A recent perspective in this journal (1) pointed out problems with the present, county-referenced system for reporting spatial epidemiologic data. Problems identified included coarse spatial resolution of county-referenced data and differences across the United States in size of counties, making data for the western part of the country coarser in resolution than data for the eastern part. Eisen and Eisen correctly pointed out that these problems complicate spatial analyses of epidemiologic data (1). However, the solutions that they propose, referencing epidemiologic data to ZIP codes or census tracts, partially solve only the first problem.

The problem of regional differences in spatial resolution of county-referenced data is, unfortunately, reflected in counties, ZIP codes, and census tracts, as shown in plots of nearest-neighbor distances among unit centroids as a function of longitude (Figure). Because all 3 regionalizations are based on human populations, the much greater population density in the eastern United States creates finer scale dispersion in the east. Thus, a shift to ZIP codes or census tracts does nothing to resolve the problem of regional differences in spatial resolution.

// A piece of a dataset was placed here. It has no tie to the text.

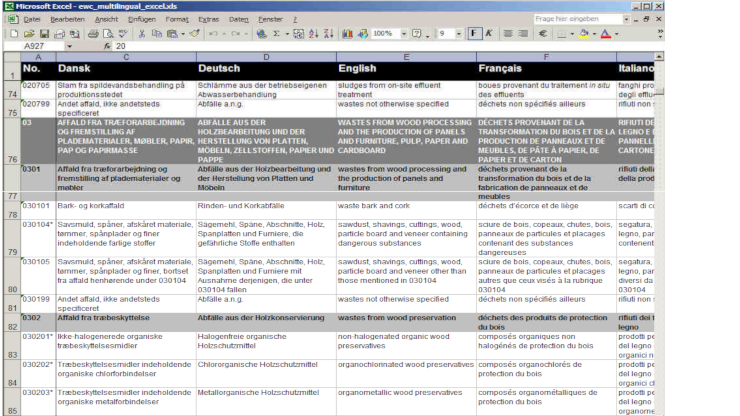Select column D header
The height and width of the screenshot is (416, 740).
(265, 57)
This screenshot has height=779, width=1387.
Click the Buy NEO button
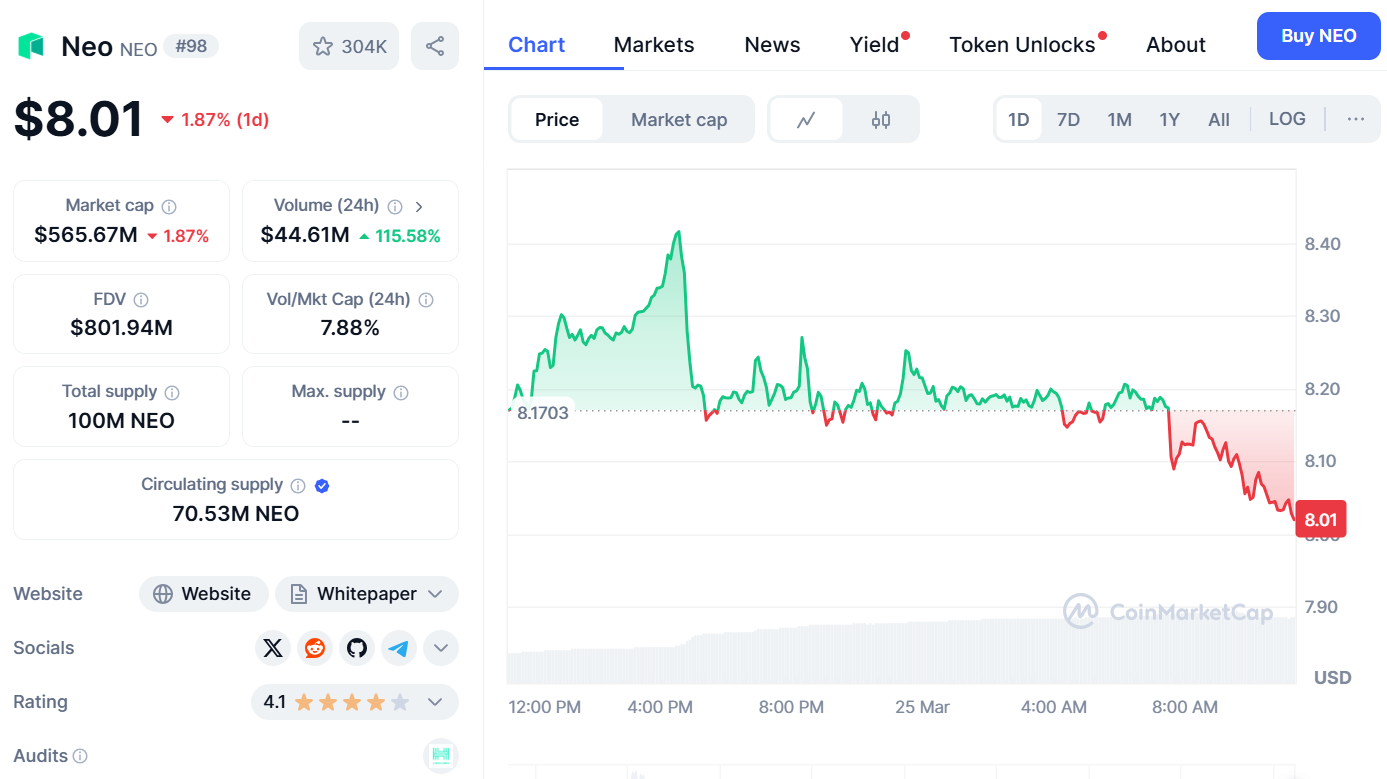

The problem of coarse spatial resolution is only partially addressed by the ZIP code or census tract solution. ZIP codes and census tracts cover fixed areas and can misrepresent the spatial precision of epidemiologic records. A traveling salesperson who covers the state of Wyoming each week would be represented identically as his or her next-door neighbor who is housebound, although spatial precision differs considerably between the 2 persons. Precision of the housebound neighbor could be better represented than county, ZIP code, or census tract. ZIP codes and census tracts change periodically, and ZIP codes do not have defined spatial extents per se (2). Thus, a better and more flexible solution is needed.

The biodiversity world has already addressed this challenge. The point-radius method for georeferencing locality descriptions (3) estimates a best guess for the exposure site (e.g., residence, workplace) but describes uncertainty in that georeference is a radius that expresses spatial uncertainty in the record (i.e., compare our traveling salesperson with his or her housebound neighbor) and in translation into geographic coordinates (including uncertainty in the locality descriptor, spatial footprint of the locality described, imprecision in the locality identified, and any other sources of imprecision). Point-radius georeferences are easily recorded and reported, are consistent and reproducible, and are more precise and considerably more stable than ZIP codes or census tracts.

As an example of how the point-radius method would be applied, the locality for our traveling salesperson would be assigned to his or her house, but the error radius would be 360 km (based on the corner-to-corner distance across Wyoming). The housebound neighbor might have a similar set of coordinates (next door), but the error radius might be 0.1 km (breadth of the house plus the imprecision of the global positioning system unit). When a researcher uses these data, he or she might wish to analyze occurrence of this disease with a spatial precision of 1 km; e.g., applying a filter to exclude those data records too imprecise for this study, he or she would exclude the data record for the salesperson (because the salesperson may have contracted the disease in another sector of the state) but include that for the housebound neighbor. Alternatively, the researcher may include variable degrees of precision in the analysis according each to record a precision or certainty corresponding to its error radius, as in recent spatial analyses of Marburg virus transmission risk (4) and climate change effects on plague and tularemia transmission (5).

How specifically would this method be implemented in public health surveillance? If data are to be captured initially on paper, the data recorder would simply record the focal point of the person’s activities (usually a residence) and an approximate description of the person’s movements (e.g., broadly across the state, housebound, within 20 miles). These descriptions are easily georeferenced post hoc by using recently developed software tools (e.g., Biogeomancer, www.biogeomancer.org/). A more promising solution, if initial data capture is electronic, would be adaptation of some of these software solutions to the public health challenge. A flexible-resolution map with political boundaries, named places, and roads and streets could enable immediate digitization of the central point and the error radius even during direct consultation with the patient (when feasible).

The point-radius approach is novel to most epidemiologic applications but offers considerable advantages. When fine-resolution data are available, researchers will have this more precise information and can distinguish it from coarser resolution data; when actual data are coarser, this information is also expressed. Researchers will be able to filter epidemiologic occurrence information to retain those data that are sufficiently precise for particular applications, thus offering a considerable improvement over any of the 3 polygon-based approaches (ZIP codes, census tracts, and counties). Thus, the recent publication cited (1) got the question right but the answer wrong.